From 3242af1871a24d9253aed955d7daa34048b5a1c4 Mon Sep 17 00:00:00 2001
From: Jack Zhang <32371937+jackzhxng@users.noreply.github.com>
Date: Thu, 6 Nov 2025 06:44:59 -0800
Subject: [PATCH 1/3] Implement aten.add for IntxUnpackedToInt8Tensor

---
 .../intx/test_intx_unpacked_to_int8_tensor.py  | 18 ++++++++++++++++++
 .../intx/intx_unpacked_to_int8_tensor.py       | 13 +++++++++++++
 2 files changed, 31 insertions(+)

diff --git a/test/quantization/quantize_/workflows/intx/test_intx_unpacked_to_int8_tensor.py b/test/quantization/quantize_/workflows/intx/test_intx_unpacked_to_int8_tensor.py
index f49e2b3f8d..a5aa60187e 100644
--- a/test/quantization/quantize_/workflows/intx/test_intx_unpacked_to_int8_tensor.py
+++ b/test/quantization/quantize_/workflows/intx/test_intx_unpacked_to_int8_tensor.py
@@ -50,6 +50,24 @@ def test_embedding(self):
         error = compute_error(original, quantized)
         self.assertTrue(error > 20)
 
+    def test_add(self):
+        device = "cpu"
+        a = torch.randint(low=0, high=128, size=(10,), device=device)
+        a_orig = a.clone()
+        b = torch.randint(low=0, high=128, size=(10,), device=device)
+        sum = a + b
+
+        quantize_(a, self.config)
+        a_quant_sum = a + b
+
+        quantize_(b, self.config)
+        b_quant_sum = a_orig + b
+        a_b_quant_sum = a + b
+
+        for quantized_sum in [a_quant_sum, b_quant_sum, a_b_quant_sum]:
+            error = compute_error(sum, quantized_sum)
+            self.assertTrue(error > 20)
+
     def test_linear(self):
         dtype = torch.bfloat16
         device = "cpu"
diff --git a/torchao/quantization/quantize_/workflows/intx/intx_unpacked_to_int8_tensor.py b/torchao/quantization/quantize_/workflows/intx/intx_unpacked_to_int8_tensor.py
index bbbf62b412..f31f338f9e 100644
--- a/torchao/quantization/quantize_/workflows/intx/intx_unpacked_to_int8_tensor.py
+++ b/torchao/quantization/quantize_/workflows/intx/intx_unpacked_to_int8_tensor.py
@@ -355,6 +355,19 @@ def _(func, types, args, kwargs):
     return torch.nn.functional.embedding(indices, weight_tensor, **kwargs)
 
 
+@implements(aten.add.Tensor)
+def _(func, types, args, kwargs):
+    assert len(args) == 2
+    t1, t2 = args[0], args[1]
+    if isinstance(t1, IntxUnpackedToInt8Tensor):
+        assert t1.activation_quantization is None
+        t1 = t1.dequantize()
+    if isinstance(t2, IntxUnpackedToInt8Tensor):
+        assert t2.activation_quantization is None
+        t2 = t2.dequantize()
+    return t1 + t2
+
+
 @implements(aten.slice.Tensor)
 def _(func, types, args, kwargs):
     self, dim, start, end, step = fill_defaults(args, 5, [0, None, None, 1])

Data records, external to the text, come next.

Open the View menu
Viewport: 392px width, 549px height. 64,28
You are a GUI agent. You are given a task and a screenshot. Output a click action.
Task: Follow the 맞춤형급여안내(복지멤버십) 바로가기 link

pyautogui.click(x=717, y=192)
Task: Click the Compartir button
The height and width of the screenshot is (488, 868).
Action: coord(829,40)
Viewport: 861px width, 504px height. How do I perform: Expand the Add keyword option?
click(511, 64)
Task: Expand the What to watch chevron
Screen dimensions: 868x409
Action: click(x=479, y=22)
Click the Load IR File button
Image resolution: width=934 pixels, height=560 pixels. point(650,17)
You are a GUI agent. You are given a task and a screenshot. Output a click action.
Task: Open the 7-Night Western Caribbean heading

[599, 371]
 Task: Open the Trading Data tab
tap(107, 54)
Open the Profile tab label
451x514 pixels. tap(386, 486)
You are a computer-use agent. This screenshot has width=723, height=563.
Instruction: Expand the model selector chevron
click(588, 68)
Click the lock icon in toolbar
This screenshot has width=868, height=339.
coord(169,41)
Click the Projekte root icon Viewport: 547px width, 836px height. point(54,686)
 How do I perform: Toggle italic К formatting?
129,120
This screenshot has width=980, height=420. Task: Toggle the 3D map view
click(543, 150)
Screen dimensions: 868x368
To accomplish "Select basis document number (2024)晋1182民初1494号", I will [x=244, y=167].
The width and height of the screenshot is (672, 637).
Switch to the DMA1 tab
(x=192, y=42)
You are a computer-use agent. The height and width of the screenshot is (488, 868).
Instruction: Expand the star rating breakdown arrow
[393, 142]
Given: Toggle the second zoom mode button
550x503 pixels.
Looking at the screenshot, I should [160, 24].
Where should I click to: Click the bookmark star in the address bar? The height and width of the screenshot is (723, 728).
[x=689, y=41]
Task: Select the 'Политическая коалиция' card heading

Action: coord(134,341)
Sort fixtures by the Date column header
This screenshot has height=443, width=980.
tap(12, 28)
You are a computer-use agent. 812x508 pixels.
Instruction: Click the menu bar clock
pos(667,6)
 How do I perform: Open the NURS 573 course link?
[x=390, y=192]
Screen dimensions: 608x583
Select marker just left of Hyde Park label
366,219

From 614f33ee37a5d53ae9e17ed2441399f1029ee14e Mon Sep 17 00:00:00 2001
From: Jack Zhang <32371937+jackzhxng@users.noreply.github.com>
Date: Fri, 7 Nov 2025 09:20:30 -0800
Subject: [PATCH 2/3] Fix tests

---
 .../intx/test_intx_unpacked_to_int8_tensor.py       | 13 +++++++------
 1 file changed, 7 insertions(+), 6 deletions(-)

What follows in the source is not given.